▶ **EXERCISE OBJECTIVE**: Let the line containing "Twój koszyk (478, 2423)" serve as the first line of the answer and the final line of the entries as its last, with every line between copied exactly.
*** Block opens ***
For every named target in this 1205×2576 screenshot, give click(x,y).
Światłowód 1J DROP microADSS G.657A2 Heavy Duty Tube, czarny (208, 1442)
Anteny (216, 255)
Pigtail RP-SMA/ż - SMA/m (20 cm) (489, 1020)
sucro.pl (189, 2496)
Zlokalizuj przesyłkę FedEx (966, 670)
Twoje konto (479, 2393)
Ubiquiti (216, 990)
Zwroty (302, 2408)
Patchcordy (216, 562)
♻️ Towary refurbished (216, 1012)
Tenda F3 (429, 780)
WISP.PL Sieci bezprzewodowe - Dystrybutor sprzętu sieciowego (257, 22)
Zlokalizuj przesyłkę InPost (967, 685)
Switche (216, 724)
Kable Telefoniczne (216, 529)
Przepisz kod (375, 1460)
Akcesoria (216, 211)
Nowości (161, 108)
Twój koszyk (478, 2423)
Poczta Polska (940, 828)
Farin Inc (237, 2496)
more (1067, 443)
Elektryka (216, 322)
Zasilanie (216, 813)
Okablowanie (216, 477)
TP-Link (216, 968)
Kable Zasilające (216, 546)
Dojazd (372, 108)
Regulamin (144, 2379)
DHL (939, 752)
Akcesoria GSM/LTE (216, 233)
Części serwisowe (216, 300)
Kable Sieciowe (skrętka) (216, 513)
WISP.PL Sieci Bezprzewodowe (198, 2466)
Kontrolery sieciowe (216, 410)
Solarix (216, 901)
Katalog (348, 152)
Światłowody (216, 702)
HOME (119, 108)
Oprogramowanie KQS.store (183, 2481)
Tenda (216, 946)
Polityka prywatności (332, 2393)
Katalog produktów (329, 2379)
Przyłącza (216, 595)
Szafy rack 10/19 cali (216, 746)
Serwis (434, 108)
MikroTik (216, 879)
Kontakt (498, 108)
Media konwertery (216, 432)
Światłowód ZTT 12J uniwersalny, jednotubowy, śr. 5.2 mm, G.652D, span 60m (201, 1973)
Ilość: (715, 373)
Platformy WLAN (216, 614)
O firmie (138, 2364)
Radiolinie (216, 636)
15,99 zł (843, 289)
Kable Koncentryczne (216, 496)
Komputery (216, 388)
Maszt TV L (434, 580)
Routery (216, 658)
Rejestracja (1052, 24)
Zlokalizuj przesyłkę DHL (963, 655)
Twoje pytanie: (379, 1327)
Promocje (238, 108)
*** Block closes ***
▶ **RESPONSE**:
Twój koszyk (478, 2423)
Poczta Polska (940, 828)
Farin Inc (237, 2496)
more (1067, 443)
Elektryka (216, 322)
Zasilanie (216, 813)
Okablowanie (216, 477)
TP-Link (216, 968)
Kable Zasilające (216, 546)
Dojazd (372, 108)
Regulamin (144, 2379)
DHL (939, 752)
Akcesoria GSM/LTE (216, 233)
Części serwisowe (216, 300)
Kable Sieciowe (skrętka) (216, 513)
WISP.PL Sieci Bezprzewodowe (198, 2466)
Kontrolery sieciowe (216, 410)
Solarix (216, 901)
Katalog (348, 152)
Światłowody (216, 702)
HOME (119, 108)
Oprogramowanie KQS.store (183, 2481)
Tenda (216, 946)
Polityka prywatności (332, 2393)
Katalog produktów (329, 2379)
Przyłącza (216, 595)
Szafy rack 10/19 cali (216, 746)
Serwis (434, 108)
MikroTik (216, 879)
Kontakt (498, 108)
Media konwertery (216, 432)
Światłowód ZTT 12J uniwersalny, jednotubowy, śr. 5.2 mm, G.652D, span 60m (201, 1973)
Ilość: (715, 373)
Platformy WLAN (216, 614)
O firmie (138, 2364)
Radiolinie (216, 636)
15,99 zł (843, 289)
Kable Koncentryczne (216, 496)
Komputery (216, 388)
Maszt TV L (434, 580)
Routery (216, 658)
Rejestracja (1052, 24)
Zlokalizuj przesyłkę DHL (963, 655)
Twoje pytanie: (379, 1327)
Promocje (238, 108)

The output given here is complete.